All About Air Quality
Air quality is probably one of the first health and environmental concerns of this new century. The media is talking about it more and more. And for good reason. We breathe about 15,000 liters per day. So there are many reasons to be concerned about what passes through our mouth and nose to go directly into our breathing machine, the lungs. The quality of the air, one could say that it is its level of cleanliness. To know it, you have to know what is going on in it. To know what is going on, there are people who observe, measure, model, inform and make decisions according to all this and the standards that have been decided.

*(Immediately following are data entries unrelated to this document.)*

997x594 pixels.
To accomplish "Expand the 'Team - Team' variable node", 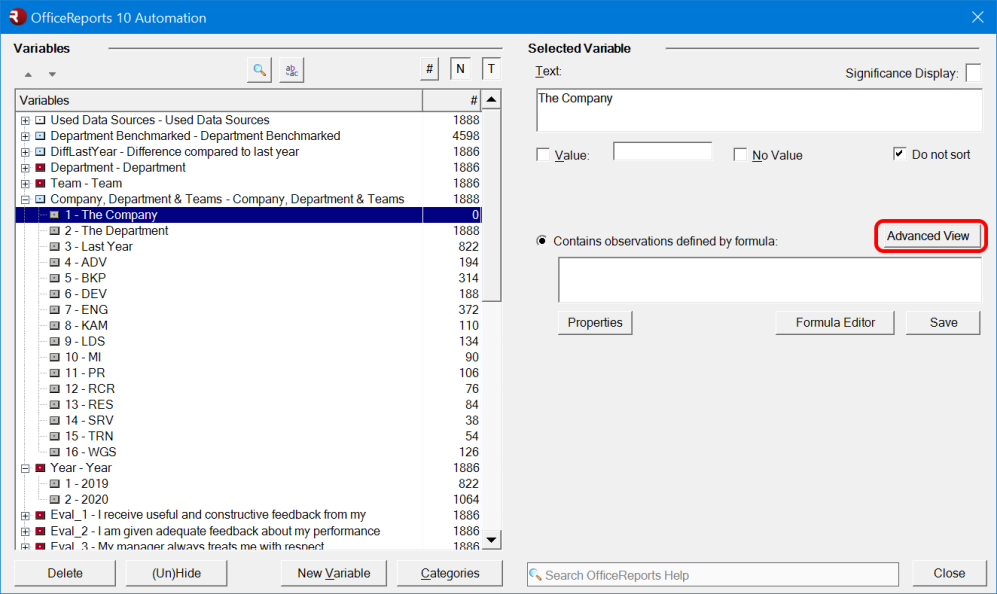I will (x=23, y=182).
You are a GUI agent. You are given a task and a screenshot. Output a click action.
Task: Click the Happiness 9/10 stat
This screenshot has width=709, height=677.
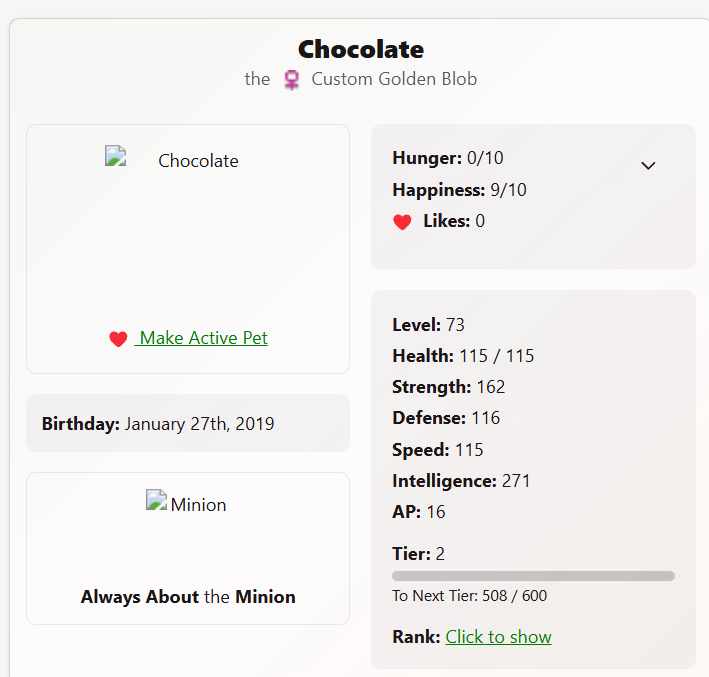click(x=459, y=190)
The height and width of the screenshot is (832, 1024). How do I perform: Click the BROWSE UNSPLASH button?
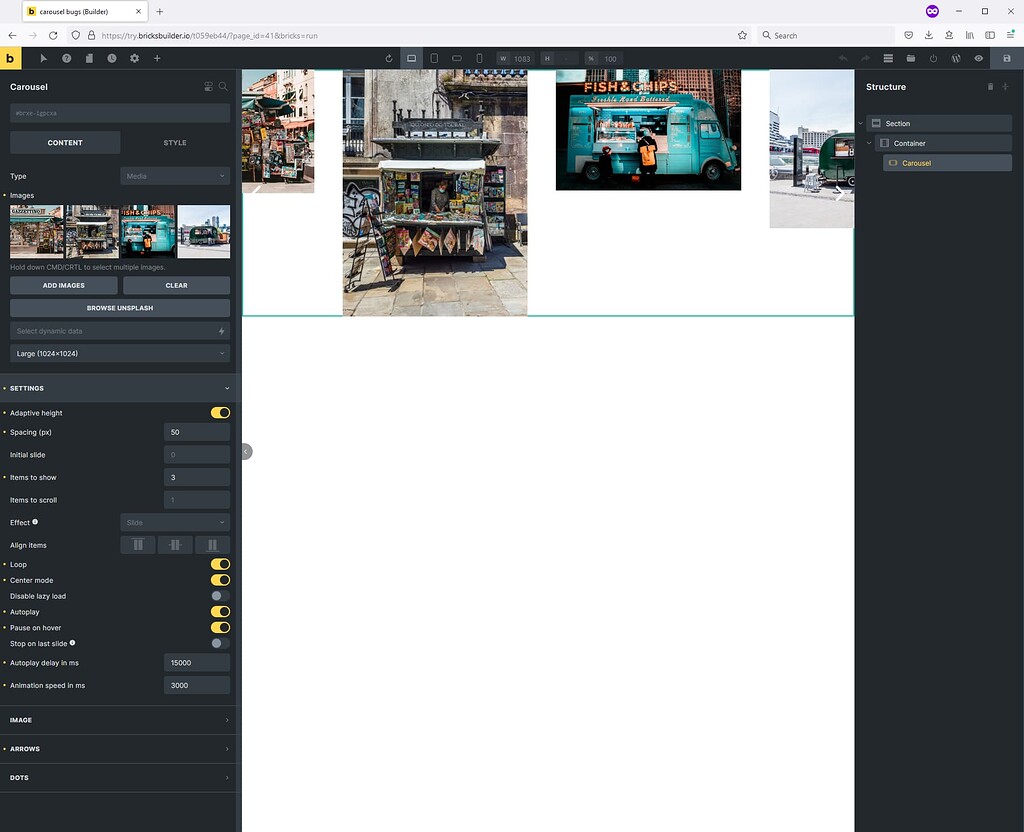tap(119, 307)
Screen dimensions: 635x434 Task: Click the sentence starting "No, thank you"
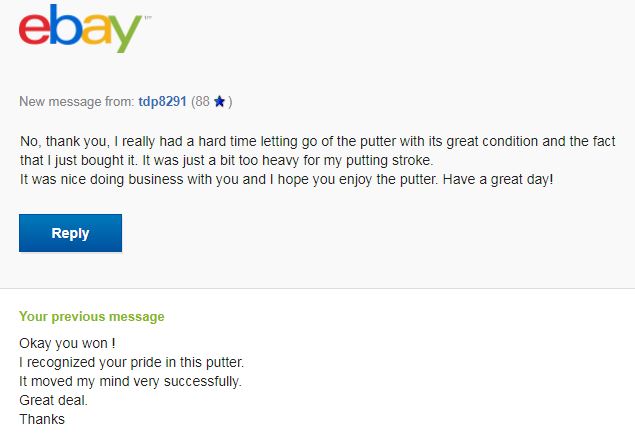pos(300,141)
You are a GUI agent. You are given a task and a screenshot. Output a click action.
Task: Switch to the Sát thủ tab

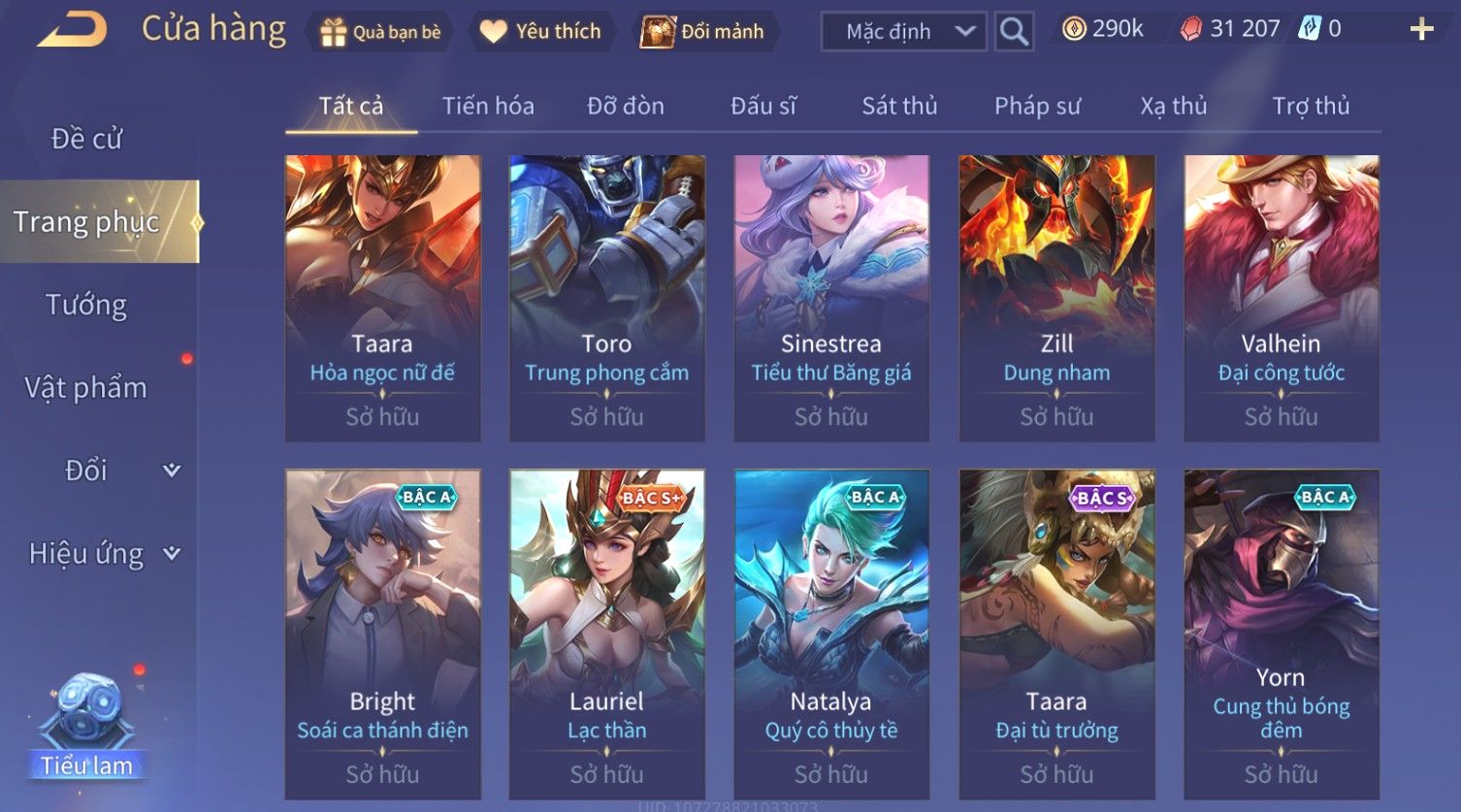[x=899, y=106]
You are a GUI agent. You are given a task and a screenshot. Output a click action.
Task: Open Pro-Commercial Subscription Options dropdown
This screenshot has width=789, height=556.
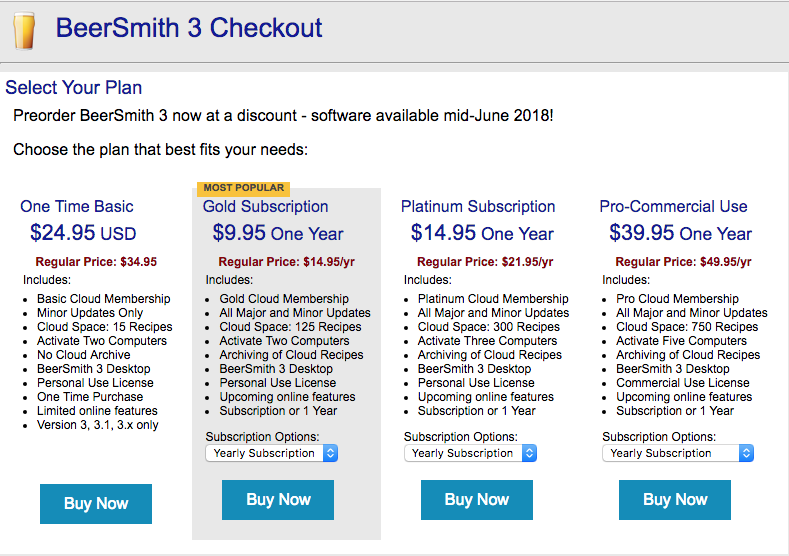678,453
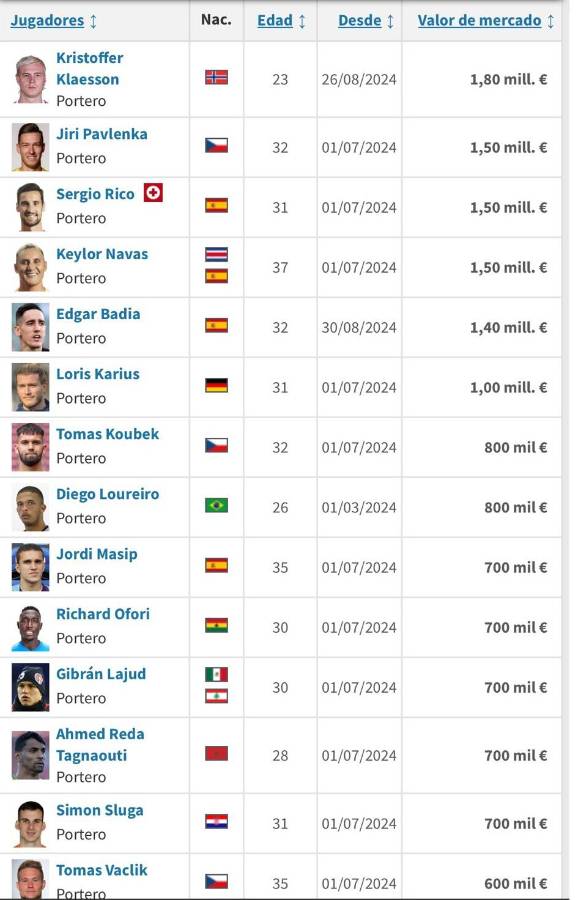This screenshot has height=900, width=578.
Task: Click Sergio Rico's red injury cross icon
Action: [x=153, y=194]
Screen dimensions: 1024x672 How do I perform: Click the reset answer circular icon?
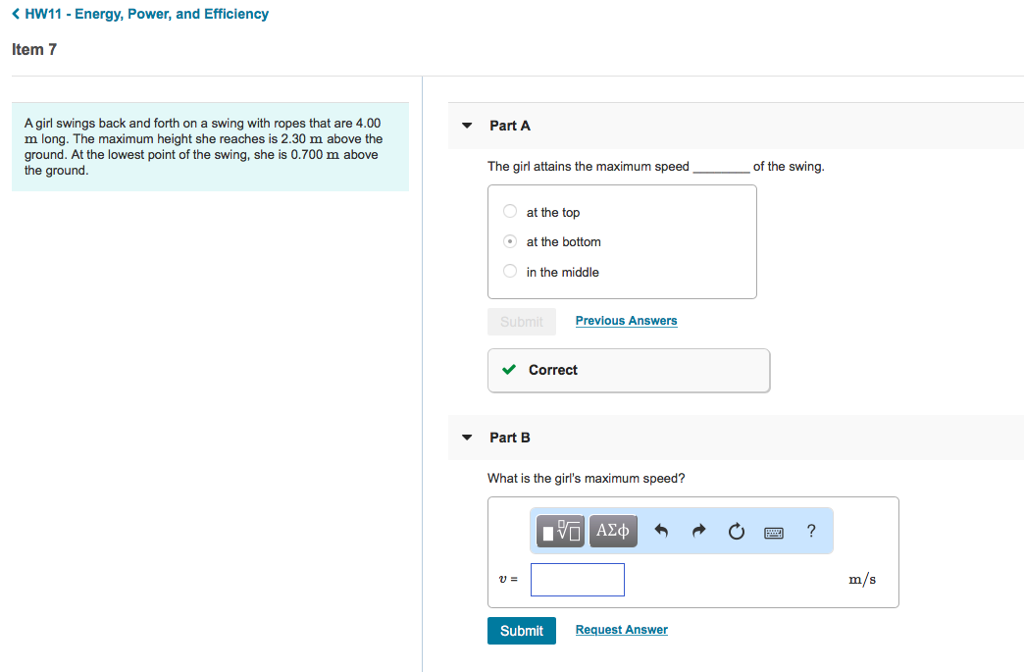point(736,531)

From this page, we try to guide you step by step to know everything about air quality. This subject is certainly complex, but it is not complicated. When we founded Breathe, we started from scratch. But as we read, we began to understand. Click on the links you find and let us take you to the many pages of this site. Do you know a lot about air? Give us your feedback, and improve the content of our site. We are only simple citizens in self-training.
Air quality observation
If we schematize, there are on our beautiful planet several “compartments”. The earth, the water, and the air. As far as the air is concerned, it is a mixture of gases (nitrogen, oxygen, argon, carbon dioxide, etc.). Normally, we do not see it and we do not feel it. This mixture of gases that surrounds the earth is called the atmosphere. As we can see every day, the atmosphere is always different. Meteorology informs us about atmospheric phenomena, that is to say, their movements, humidity, pressure, and temperature. We understand, with all these parameters, the formation of clouds, rain, etc.
To understand the variations in air quality, it is important to understand the variations in the atmosphere. We can observe, even without a device, the changes in air quality. For example, the atmosphere can change color depending on the presence of certain gases, such as nitrogen dioxide. The opacity increases with the rate of fine particles in the air. The smell is more or less strong depending on the presence of aromas released during combustion, whether fuel oil, wood, or fuel.
The observation is completed by the measurement. Air quality metrology is an activity that mobilizes many actors in France, with increasingly sophisticated equipment.
Air quality measurement
Air pollutants are very numerous because they cover almost everything that human activities have created in the form of synthetic molecules, in their raw state, transformed or burned, in the form of gases or particles of matter. The air has nothing pure anymore, unfortunately. It contains a very complex mixture of all these pollutants, with concentrations varying according to the place where we are and the season. In France or abroad. In the country or in the city. In summer or in winter. Near the coast, in a basin, or at altitude. Near tertiary or industrial economic activities.
In France, those to whom the State has officially asked to measure air quality are the Associations Agréées de Surveillance de la Qualité de l’Air (AASQA). They are grouped in a network, ATMO, and are at the heart of the air quality monitoring system, which includes research laboratories around these measurement issues, such as Ineris, the Laboratoire National de Métrologie et d’Essais and Mines Douai. They send their data to the Centre Interprofessionnel Technique d’Etude de la Pollution Atmosphérique (CITEPA), which itself sends them to the Ministry of the Environment. Everything is centralized at the European level by the European Environment Agency which is linked here.
How is air quality measured? With measuring devices, often pollutant by pollutant. With technologies based on laser, chemiluminescence, flame ionization, and many others. These devices are placed on the territory, close to the traffic (proximity stations), far from the traffic (background stations), and close to industrial zones to be particularly monitored. These devices transmit the concentration data and each AASQA puts them online on their website, available to the general public. To make it simple, all these data are compiled on a scale of values from 0 to 100 and colored from blue to red, called ATMO Index.